Friday, February 23, 2007

Picking Scabs

Being a centrist party has its advantages when you're in power. Jean Chretien's ability to ride waves of public opinion -- a little deficit reduction here, a little health care spending there -- was as much due to his own skill as it was to the nature of his party. As an ideologically-diverse coalition united, at times, only by their desire to hold power, theirs was a fairly easy caucus to control. Chretien's grip on his party was built on the same foundations as his grip on parliament -- what he said, went. You don't recall him ever issuing a three-line whip, do you?

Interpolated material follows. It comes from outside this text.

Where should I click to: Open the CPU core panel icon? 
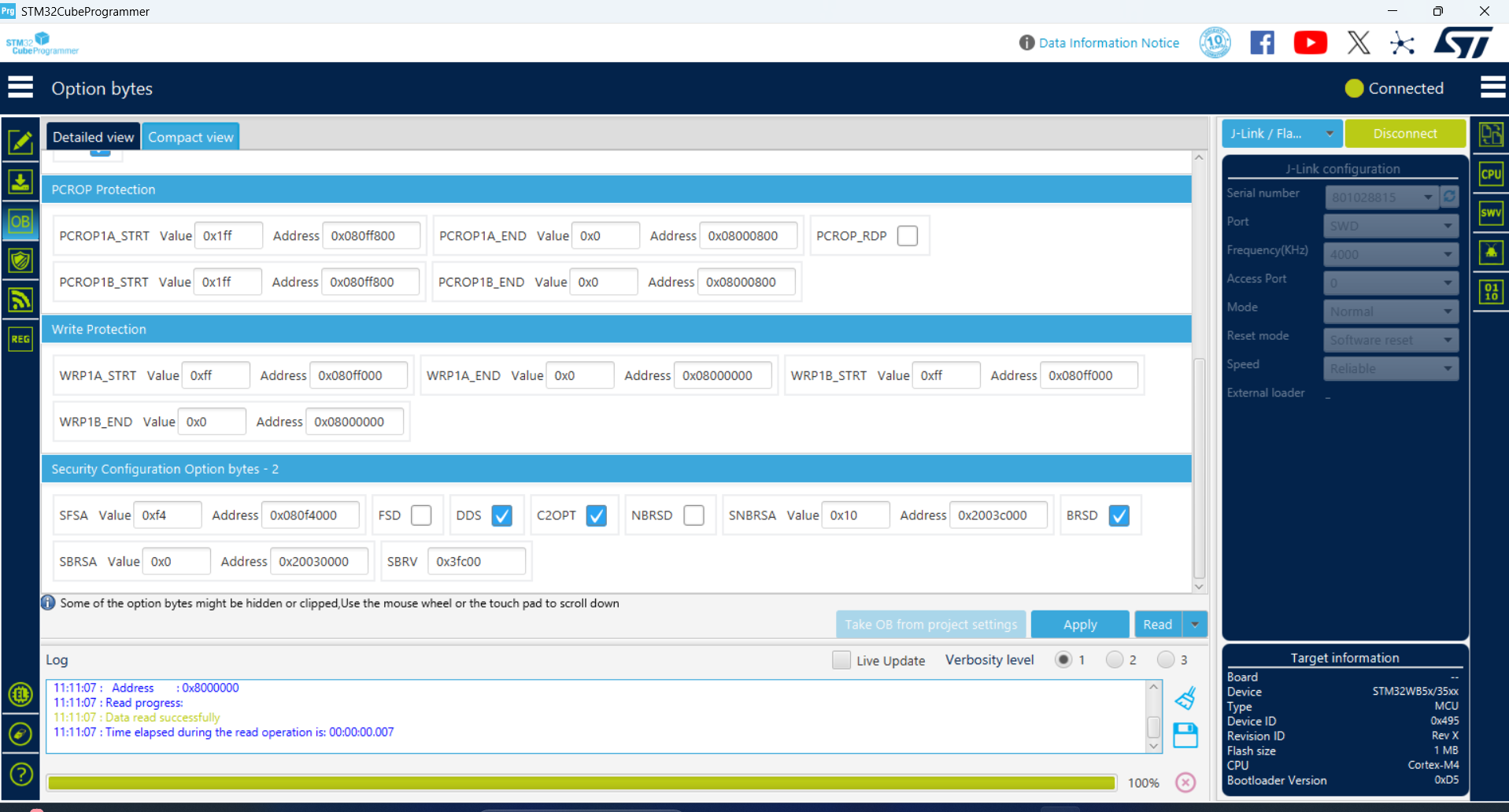(x=1490, y=174)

Oh, how a few months can change things. Only now, after moving across the aisle, do we out now just how divided the Liberal Party is. The party is split over Anti-Terror legislation, and will soon divide over Afghanistan and the CN Rail dispute. A "united" Liberal Party passed the ATA less than two years ago. Are we to believe that half of them have suddenly had a change of heart -- that they've just recently become Charterphiles? No. The divisions were there under Martin and Chretien; they were simply papered over by power.

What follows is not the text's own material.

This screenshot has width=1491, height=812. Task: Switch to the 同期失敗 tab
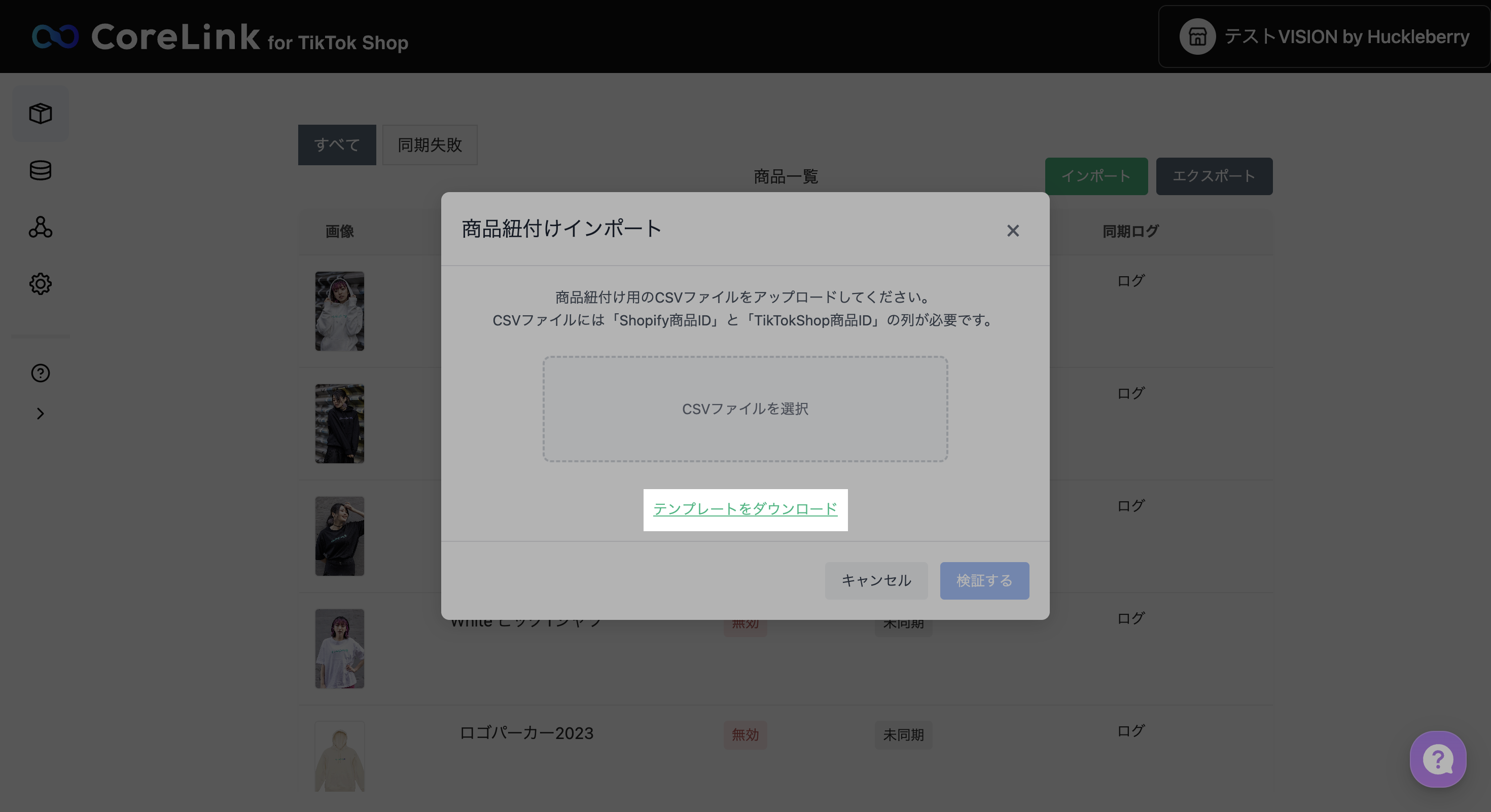430,144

No amount of whipping will help Dion out of this situation. And he knows it. You need some source of authority if you are going to keep your caucus from falling apart, let alone drive it to reverse its own position. Withholding nomination papers is the last-ditch act of a desparate leader -- a threat that has little hope of working anyway, considering many Liberals are seriously re-considering their re-election bids.

It's plain to see: Without Chretien-like control of cabinet postions, election timing or the budget -- and without popular support both inside and outside the party -- Stephane Dion has lost control of his fragile coalition.

Actually... let's be truthful: He never had control of his party. Anyone who watched the Grits' convention in Montreal could see the divisions in the party. New versus old. Old versus young. Corrupt versus fresh. Left versus right. West versus East. French versus English. It didn't take placard signs or fake smiles to see the cleavages within the Liberal ranks.

Not that these emerged, magically, during the convention. Chretien's long goodbye left over a year for these wounds to fester. Martin's 'victory' only added salt. The convention-night: a massive exercise in scab-picking.

Not that the Liberal Party is unique in this regard. Masochism has become synonomous with Conservative Parties when they're out of power, particularly when polls show little hope for a return to office. It's just a little satisfying to learn that the "Tory Syndrome" isn't uniquely Tory after all.

1 comment:

whichwaysthegym said...

Good Post! Although I fear Harper may have hurt the chances of widening the rift in the party with the Vancouver Sun article.